I think I should remember to remind myself more often that me being here and doing this was a choice rather than the lack of one or the need to be doing something. I should remember every now and then what it was like to not be able to handle being outside for more than half an hour just sitting there and talking to friends. I should remember more often that little room with printed pictures and quotes on the wall and all the things I've lived through while being there. And mostly the fact that I survived despite all the times I thought my world was ending and that there was no point to anything. Or worse, there was a point but my messed up mind was too scared to go find it. 

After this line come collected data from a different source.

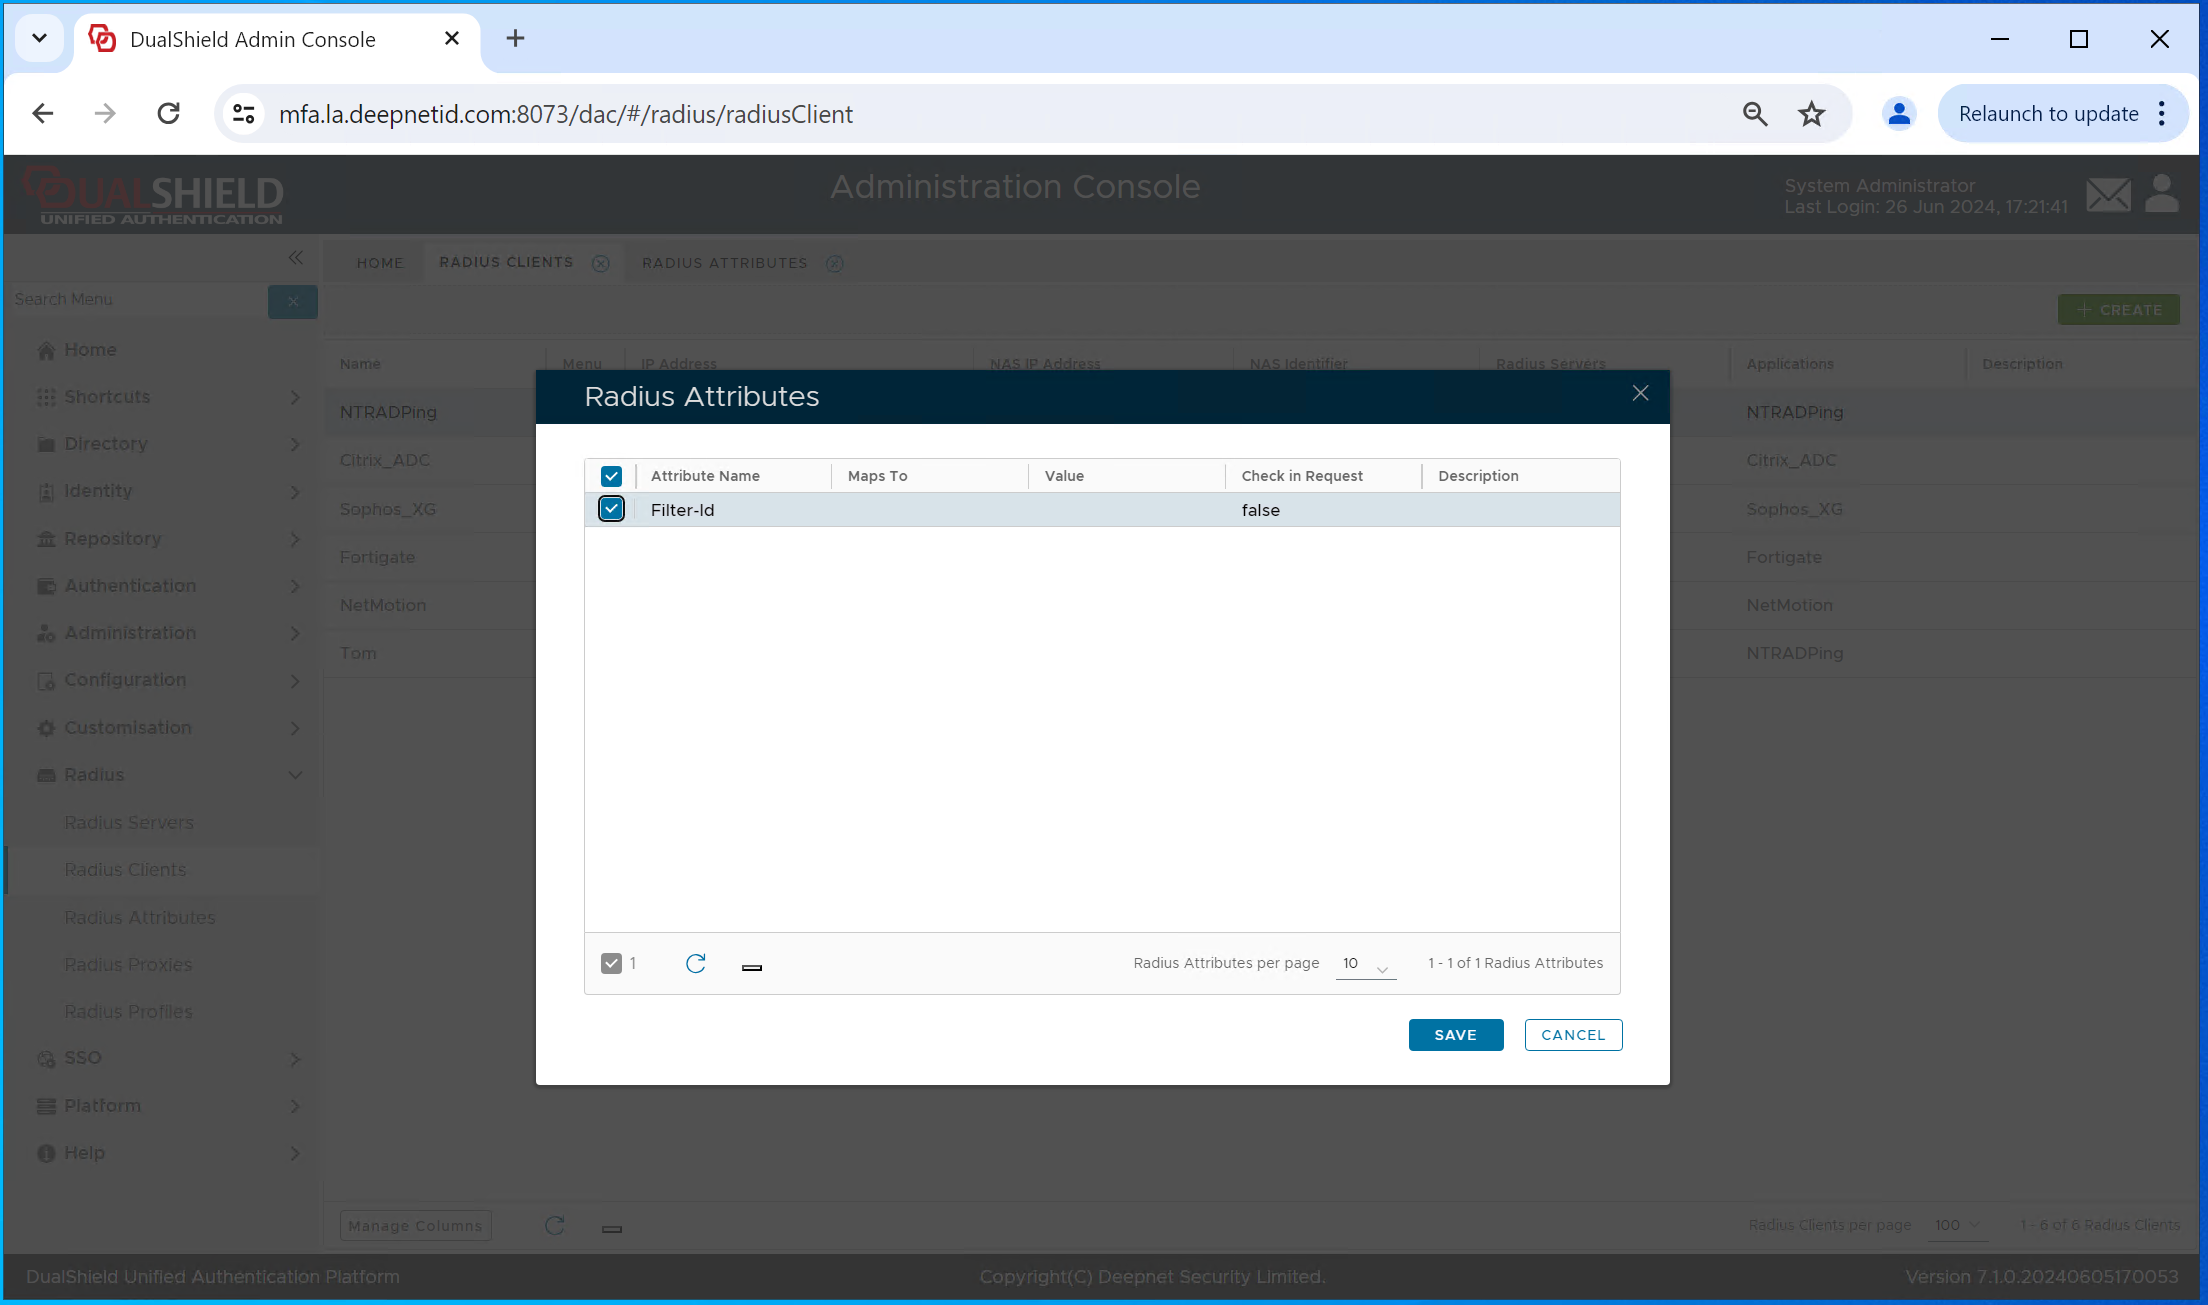The image size is (2208, 1305).
Task: Open Radius Attributes per page dropdown
Action: pyautogui.click(x=1366, y=964)
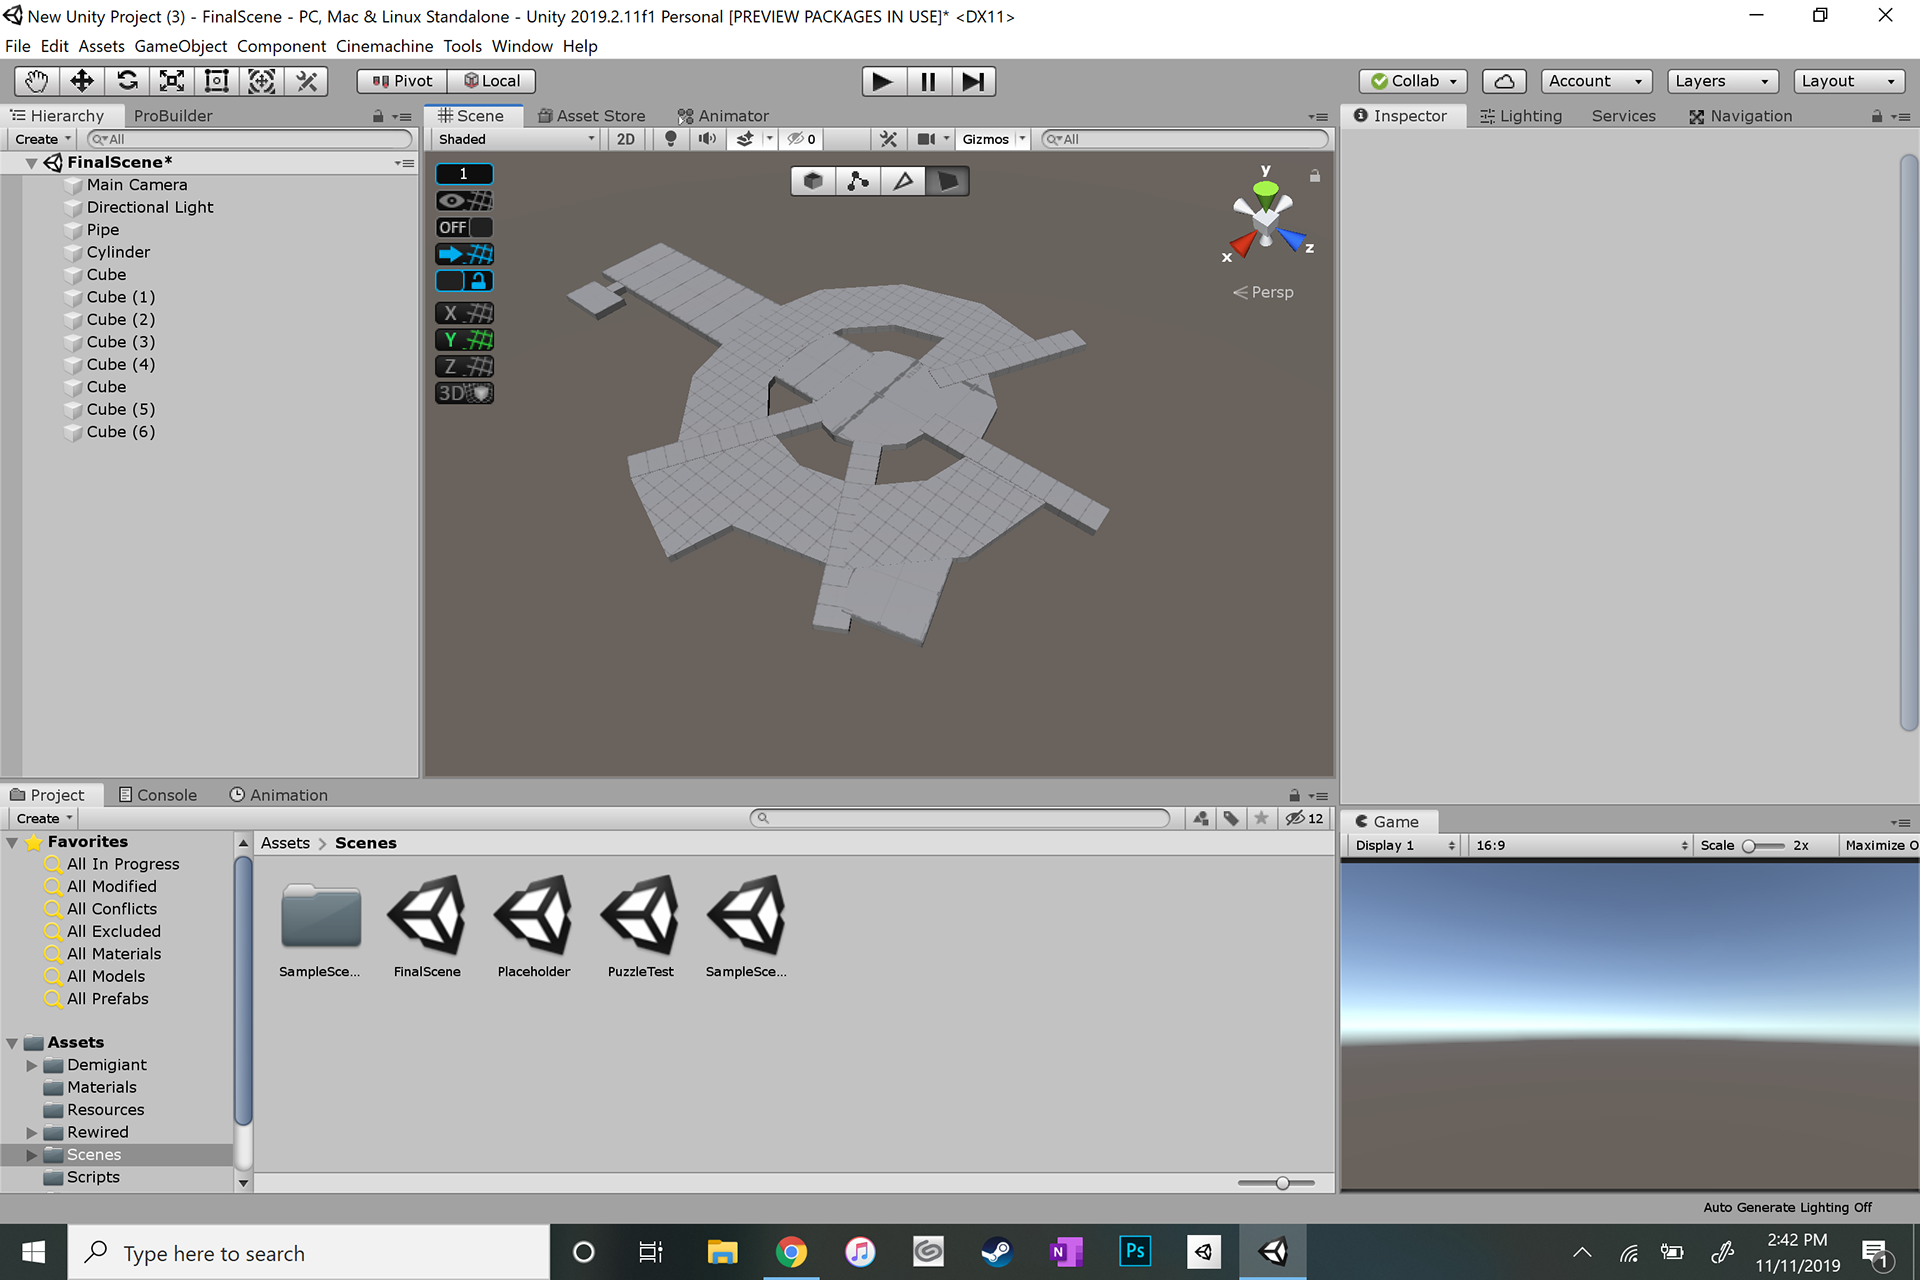Click ProBuilder vertex selection mode icon
1920x1280 pixels.
coord(857,181)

I should also remember that I wasn't alone all the time and there were people who helped, some who made it worse. I should remember why I have all my tattoos and what they all mean to me. For the most part I have been throwing things away and trying not to admit that it all still matters as if it makes me a sinner that I do have a past. I should have saved some just for the sake of remembering, though this place would certainly hold much more than any of the boxes I used to have. 
I know how there should be a point to everything that happens in our lives though that point may sometimes be idiocy rather than anything else. I also know that those coincidences will never stop surprising me and making me wonder why is it all the way it is. 
Maybe I am putting too much on the weekend being this soul-searching time that will bring me back my inspiration. Maybe I need to be a lazy ass for those two days in order to finally have a chat with my grumpy self and decide to be a fighter again. Even if everything is already decided and into plan, I might as well go down fighting, you know. I might as well remember why I do what I do and why it matters. I also need to prep for my trainer interview tomorrow. It might be a back-up role for like 4 hours a week, but I also remember dying to just be given a chance to do that. Also, I prepared the most amazing handout to finish my presentation with and it felt great to do so. I just now rehearsed it as well and felt like back in Uni when I was explaining to my colleagues about writing and mental palace and I was wearing my glasses in order to seem more convincing and serious. Now I wear my new (well not so new anymore) glasses all the time. I feel like they keep me covered in some way, protected. Not just for what their actual purpose but from the people around me. 
It's good to know someone cares about it all enough to speak up for me. It's weird for people who don't care to be telling you they do but the two people I have there make up for that. Oh and the presentation has to be in English. I miss talking in English all the time. I even notice how I stopped using complex lexical expressions and I stumble looking for the right word sometimes. Hopefully I will figure out a way to fix that somehow.